New Publication - Dr. Barry Hanan

Geochemical stages at Jasper Seamount and the origin of intraplate volcanoes

Geochemical stages at Jasper Seamount and the origin of intraplate volcanoes
J. G. Konter
Scripps Institution of Oceanography, University of California, San Diego, 9500 Gilman Drive, La Jolla, California 92093-0225, USA

H. Staudigel
Scripps Institution of Oceanography, University of California, San Diego, 9500 Gilman Drive, La Jolla, California 92093-0225, USA

J. Blichert-Toft
Laboratoire des Sciences de la Terre, Ecole Normale Supérieure de Lyon, F-69364 Lyon CEDEX 7, France

B. B. Hanan
Department of Geological Sciences, San Diego State University, San Diego, California 92182-1020, USA

M. Polvé
Observatoire Midi-Pyrénées, Université Paul Sabatier, F-31400 Toulouse, France

G. R. Davies
Faculty of Earth and Life Sciences, Vrije Universiteit Amsterdam, 1081 HV Amsterdam, Netherlands

N. Shimizu
Woods Hole Oceanographic Institution, Woods Hole, Massachusetts 02543-1541, USA

P. Schiffman
Department of Geology, University of California, Davis, California 95616, USA

Ocean intraplate volcanoes (OIVs) are formed in a sequence of stages, from large to small, that involve a systematic progression in mantle melting in terms of volumes and melt fractions with concomitant distinct mantle source signatures. The Hawaiian volcanoes are the best-known example of this type of evolution, even though they are extraordinarily large. We explore the Pb-Sr-Nd-Hf isotopic evolution of much smaller OIVs in the Fieberling-Guadalupe Seamount Trail (FGST) and small, near-ridge generated seamounts in the same region. In particular, we investigate whether we can extend the Hawaiian models to Jasper Seamount in the FGST, which displays three distinct volcanic stages.

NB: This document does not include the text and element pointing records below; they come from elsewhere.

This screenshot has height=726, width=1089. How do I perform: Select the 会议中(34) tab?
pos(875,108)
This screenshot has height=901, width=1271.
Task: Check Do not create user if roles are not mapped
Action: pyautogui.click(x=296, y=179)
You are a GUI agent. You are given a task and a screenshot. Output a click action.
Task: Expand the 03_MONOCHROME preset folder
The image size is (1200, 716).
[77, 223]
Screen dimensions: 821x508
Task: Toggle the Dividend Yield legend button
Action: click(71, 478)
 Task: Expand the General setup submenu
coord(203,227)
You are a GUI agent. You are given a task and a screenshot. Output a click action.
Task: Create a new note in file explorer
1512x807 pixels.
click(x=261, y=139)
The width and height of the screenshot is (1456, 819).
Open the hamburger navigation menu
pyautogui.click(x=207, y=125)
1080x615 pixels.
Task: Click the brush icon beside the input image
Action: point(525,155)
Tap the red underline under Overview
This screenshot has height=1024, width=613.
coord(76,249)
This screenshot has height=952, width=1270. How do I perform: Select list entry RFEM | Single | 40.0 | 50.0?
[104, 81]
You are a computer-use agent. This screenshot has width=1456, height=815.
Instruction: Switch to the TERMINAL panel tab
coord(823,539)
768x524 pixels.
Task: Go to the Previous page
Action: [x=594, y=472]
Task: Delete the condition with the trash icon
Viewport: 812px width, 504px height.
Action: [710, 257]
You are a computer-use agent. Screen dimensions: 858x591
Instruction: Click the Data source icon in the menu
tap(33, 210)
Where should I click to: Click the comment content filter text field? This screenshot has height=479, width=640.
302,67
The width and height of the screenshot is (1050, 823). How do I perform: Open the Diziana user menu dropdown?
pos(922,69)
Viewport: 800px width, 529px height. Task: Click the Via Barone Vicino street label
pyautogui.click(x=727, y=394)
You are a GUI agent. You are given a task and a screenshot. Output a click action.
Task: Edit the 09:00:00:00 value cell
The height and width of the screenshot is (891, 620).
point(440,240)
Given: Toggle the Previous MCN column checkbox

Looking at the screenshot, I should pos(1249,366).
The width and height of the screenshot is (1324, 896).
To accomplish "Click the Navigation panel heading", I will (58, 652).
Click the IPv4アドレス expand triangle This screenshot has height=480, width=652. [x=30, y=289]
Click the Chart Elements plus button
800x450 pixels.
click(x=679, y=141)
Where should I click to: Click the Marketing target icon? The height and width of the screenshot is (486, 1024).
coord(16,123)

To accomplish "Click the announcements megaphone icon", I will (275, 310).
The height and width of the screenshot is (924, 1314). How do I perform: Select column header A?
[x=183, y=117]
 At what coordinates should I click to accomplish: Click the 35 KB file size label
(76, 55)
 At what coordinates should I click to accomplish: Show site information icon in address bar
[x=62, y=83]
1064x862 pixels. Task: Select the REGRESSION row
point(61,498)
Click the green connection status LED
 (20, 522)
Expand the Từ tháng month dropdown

Each stage has characteristic variations in Pb-Sr-Nd-Hf isotopic composition and trace element enrichment that are remarkably similar to the systematics observed in Hawaii: (1) The most voluminous, basal “shield building” stage, the Flank Transitional Series (FTS), displays slightly isotopically enriched compositions compared to the common component C and the least enriched trace elements (143Nd/144Nd: 0.512866–0.512909, 206Pb/204Pb: 18.904–19.054; La/Sm: 3.71–4.82). (2) The younger and substantially less voluminous Flank Alkalic Series (FAS) is comparatively depleted in Sr, Nd, and Hf isotope compositions plotting on the side of C, near the least extreme values for the Austral Islands and St. Helena. Trace elements are highly enriched (143Nd/144Nd: 0.512912–0.512948, 206Pb/204Pb: 19.959–20.185; La/Sm: 9.24). (3) The Summit Alkalic Series (SAS) displays the most depleted Sr, Nd, and Hf isotope ratios and is very close in isotopic composition to the nearby near-ridge seamounts but with highly enriched trace elements (143Nd/144Nd: 0.512999–0.513050, 206Pb/204Pb: 19.080–19.237; La/Sm: 5.73–8.61). These data fit well with proposed multicomponent melting models for Hawaii, where source lithology controls melt productivity. We examine the effect of melting a source with dry peridotite, wet peridotite, and pyroxenite, calculating melt productivity functions with depth to evaluate the effect of potential temperature and lithospheric thickness. This type of melting model appears to explain the isotopic variation in a range of small to large OIVs, in particular for OIVs occurring far from the complicating effects of plate boundaries and continental crust, constraining their geodynamic origin.

Received 10 September 2008; accepted 26 November 2008; published 3 February 2009.

Citation: Konter, J. G., H. Staudigel, J. Blichert-Toft, B. B. Hanan, M. Polvé, G. R. Davies, N. Shimizu, and P. Schiffman (2009), Geochemical stages at Jasper Seamount and the origin of intraplate volcanoes, Geochem. Geophys. Geosyst., 10, Q02001, doi:10.1029/2008GC002236.